= Anglesey Sidings =

Railway sidings in Staffordshire, England

The Anglesey Sidings is a former sidings terminal located on the South Staffordshire Line, Staffordshire, England, and served for a time as an oil terminal. The sidings are located on the other end of the A5 Watling Street in Brownhills near the border of Lichfield.

==History==
The sidings were built to connect the South Staffordshire Line to the coal fields at Chasewater and Cannock Chase. This branch ran down Wharf Lane and connected near the present-day Chasewater Railway. They are named after the Welsh island of the same name, as the landowner Henry Paget, 1st Marquess of Anglesey who lived at Beaudesert Hall, gave permission for the site to be developed.

==Decline==
The sidings were closed to Chasewater and Cannock Chase in the late 1960s. The sidings at Brownhills remained in use until 1984 when the section from Angelsea Sidings to Ryecroft Junction closed to all through traffic.

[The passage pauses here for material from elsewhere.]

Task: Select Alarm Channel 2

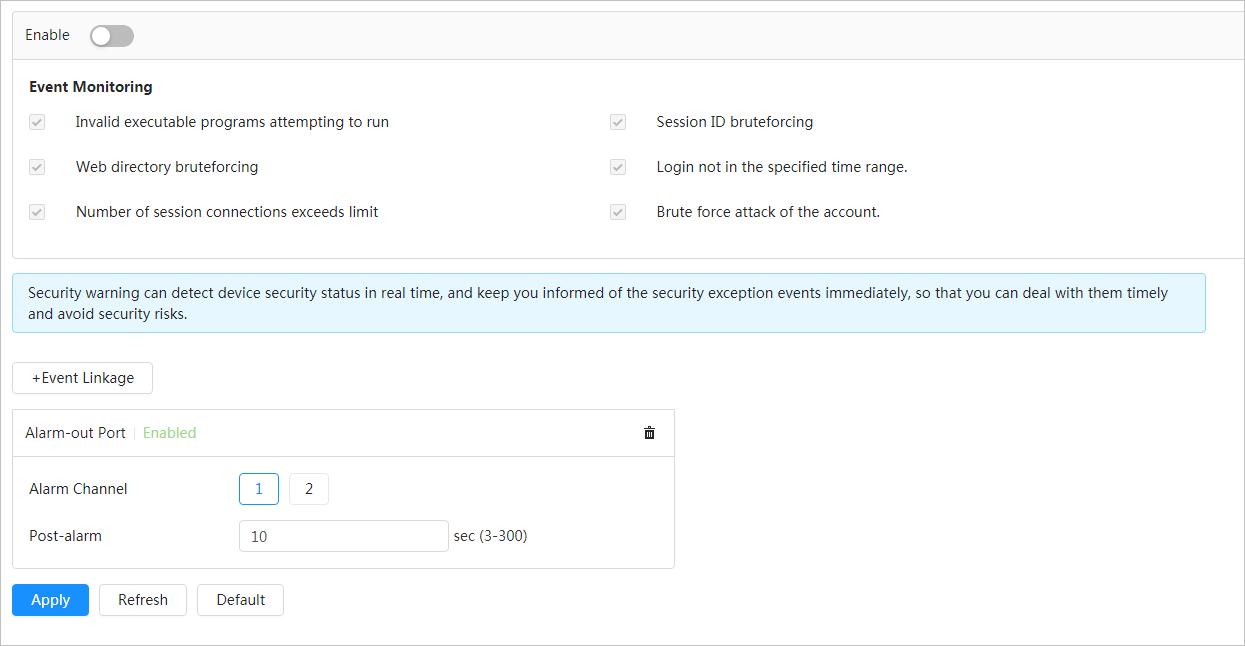Action: coord(309,489)
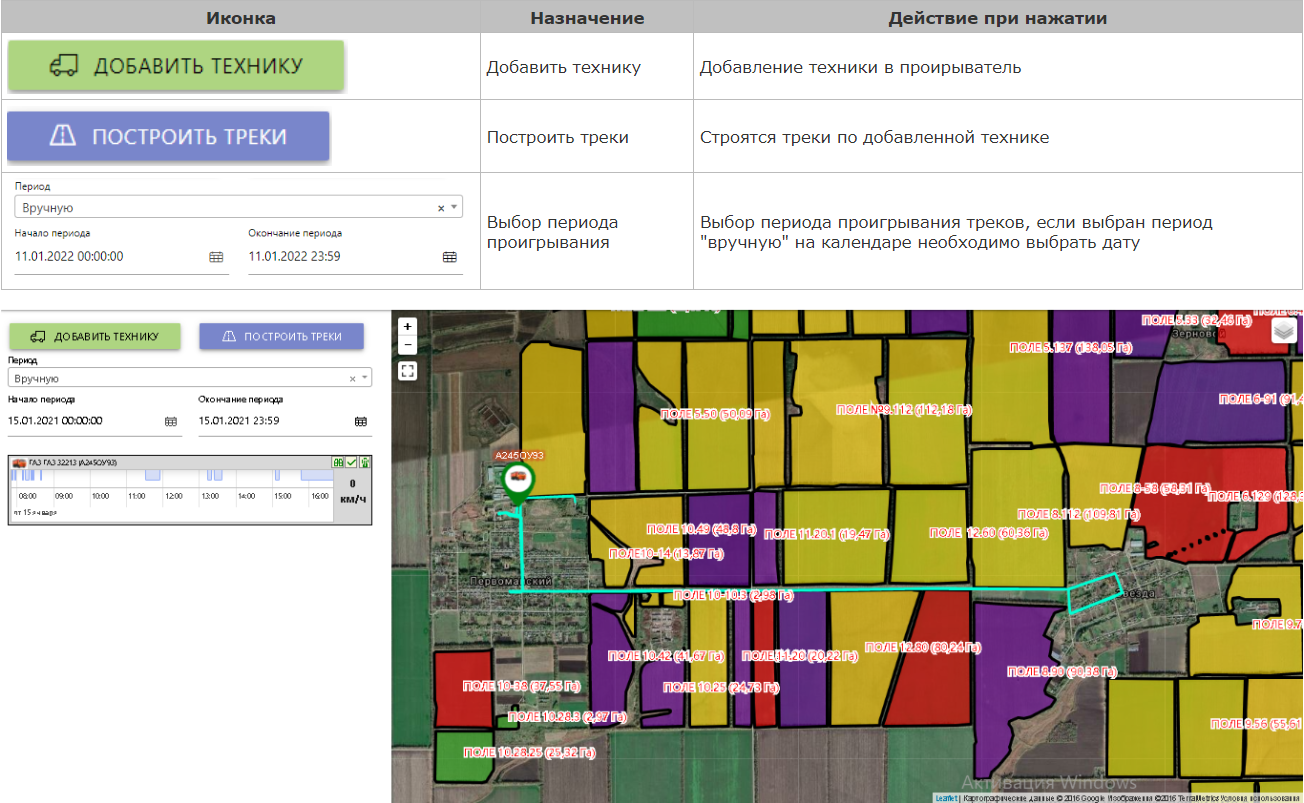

The section through Hammerwich continued to serve the sidings for an oil terminal until 2001/02 when the entire line was closed. It was then left mothballed.

==Present day==
Today, the branch at Wharf Lane has since become a public footpath. The section from Brownhills to Lichfield is now mothballed and out of use. It remains under the ownership of Network Rail. The section towards Walsall is now a leisure greenway.